* [Source text]:
* * * * *
Chapter 5: Matrices

Section 5.7 Matrices

Gaussian Elimination

When we encounter the following system of two linear equations in two unknowns:

                   x + y   = 70
                 24x + 14y = 1180

The general form for a system of $n$ linear equations in $n$ unknowns is
$$ \begin{aligned} a_{11}x_1 + a_{12}x_2 + \dots + a_{1n}x_n & = b_1 \\ a_{21}x_1 + a_{22}x_2 + \dots + a_{2n}x_n & = b_2 \\ \vdots \\ a_{n1}x_1 + a_{n2}x_2 + \dots + a_{nn}x_n & = b_2 \end{aligned} $$ with a matrix of coefficients: $$ \begin{pmatrix} a_{11} & a_{12} & \dots & a_{1n} \\ a_{21} & a_{22} & \dots & a_{2n} \\ \vdots \\ a_{n1} & a_{n2} & \dots & a_{nn} \\ \end{pmatrix} $$ To solve this system of equations, we first form the augmented $ n \times (n+1) $ matrix by adding the column of $b's$ to the matrix of coefficients: $$ \begin{pmatrix} a_{11} & a_{12} & \dots & a_{1n} & b_1 \\ a_{21} & a_{22} & \dots & a_{2n} & b_2 \\ \vdots & \vdots & \vdots & \vdots & \vdots \\ a_{n1} & a_{n2} & \dots & a_{nn} & b_n \\ \end{pmatrix} $$ The next step is to "transform" the augmented matrix into one where the matrix-of-coefficients part is an upper triangle matrix , that is, all values of this $n \times n$ matrix below the main diagnol are $0's$. The result will be a matrix of the form: $$ \begin{pmatrix} c_{11} & c_{12} & \dots & \dots & c_{1n} & d_1 \\ 0 & c_{22} & \dots & \dots & c_{2n} & d_2 \\ \vdots & \vdots & \vdots & \vdots & \vdots & \vdots \\ 0 & 0 & \dots & c_{(n-1)(n-1)} & c_{(n-1)n} & d_{n-1} \\ 0 & 0 & \dots & 0 & c_{nn} & d_n \\ \end{pmatrix} $$ Now we can turn this back into a system of equations of the form: $$ \begin{pmatrix} c_{11}x_1 & c_{12}x_2 & \dots & \dots & c_{1n}x_n & d_1 \\ 0 & c_{22}x_2 & \dots & \dots & c_{2n}x_n & d_2 \\ \vdots & \vdots & \vdots & \vdots & \vdots & \vdots \\ 0 & 0 & \dots & c_{(n-1)(n-1)}x_{n-1} & c_{(n-1)n}x_n & d_{n-1} \\ 0 & 0 & \dots & 0 & c_{nn}x_{n} & d_n \\ \end{pmatrix} $$ and solve the equations from the bottom up. We solve: $$ c_{nn}x_n = d_n $$ for $x_n$. Knowing the value of $x_n$, we can then solve the next-to-last equation: $$ c_{(n-1)(n-1)}x_{n-1} + c_{(n-1)n}x_n = d_{n-1} $$ for $x_{n-1}$ and so forth, back up to the top row.
* * * * *
* [Provided data]:
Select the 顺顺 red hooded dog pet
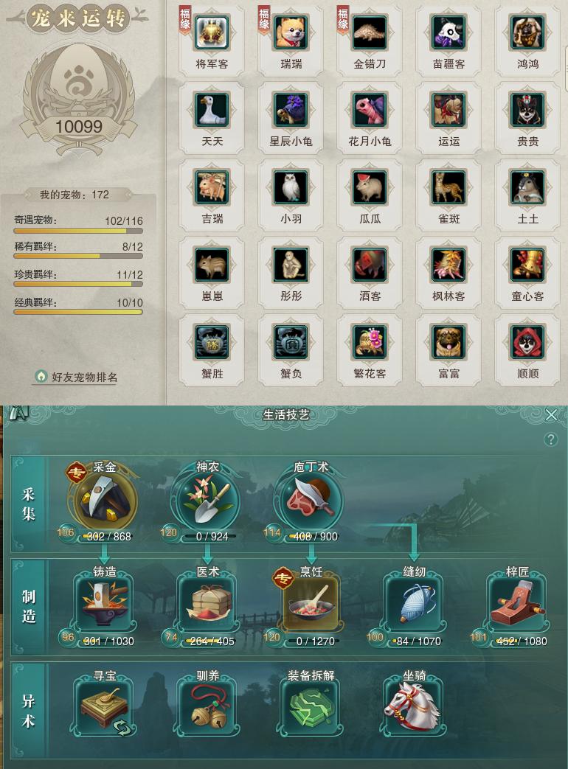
* * * * *
* [Exercise set]:
1. According to the Gaussian elimination text, in what order are the equations solved once the augmented matrix has been transformed?
2. Extend the Gaussian elimination text, picking up after its final sentence.

* [Responses by task]:
1. They are solved from the bottom up.

2.
This process is solving systems of linear equations is known as Gaussian elimination , named for the famous German mathematician Karl Friedrich Gauss.
But how do we do the transformation? The allowable operations to carry out this transformation are called elementary row operations, none of which change the solution set of the underlying equations. These operations (performed on the augmented matrix) are:

i. Switch any two rows of the matrix.

ii. Multiply all the elements in any one row of the matrix by a non-zero scalar.

iii. Add a scalar multiple of any one row to another row.

Gaussian elimination converts a system of equations into an upper triangular form, making it easier to solve using back-substitution. This method does not alter the fundamental properties of the system but instead simplifies it into an equivalent, more manageable form.

In the next section, we will explore Gauss-Jordan Elimination, an advanced variation of Gaussian elimination. Unlike the traditional method, Gauss-Jordan elimination transforms the system into a Reduced Row Echelon Form (RREF), enabling a direct solution without requiring back-substitution.

Gauss-Jordan Elimination

Let's take the system of equations: $$ \begin{aligned} 2x - 3y + z & = -22 \\ 7x + 9y - 3z & = 14 \\ 6x + 7y + 2z & = 91 \end{aligned} $$

This system of linear equations can be written in augmented matrix form:

\[ \begin{bmatrix} 2 & -3 & 1 & \vert & -22 \\ 7 & 9 & -3 & \vert & 14 \\ 6 & 7 & 2 & \vert & 91 \end{bmatrix} \]

Here, the left part of the matrix represents the coefficients of the variables, while the rightmost column represents the constants on the right-hand side of the equations.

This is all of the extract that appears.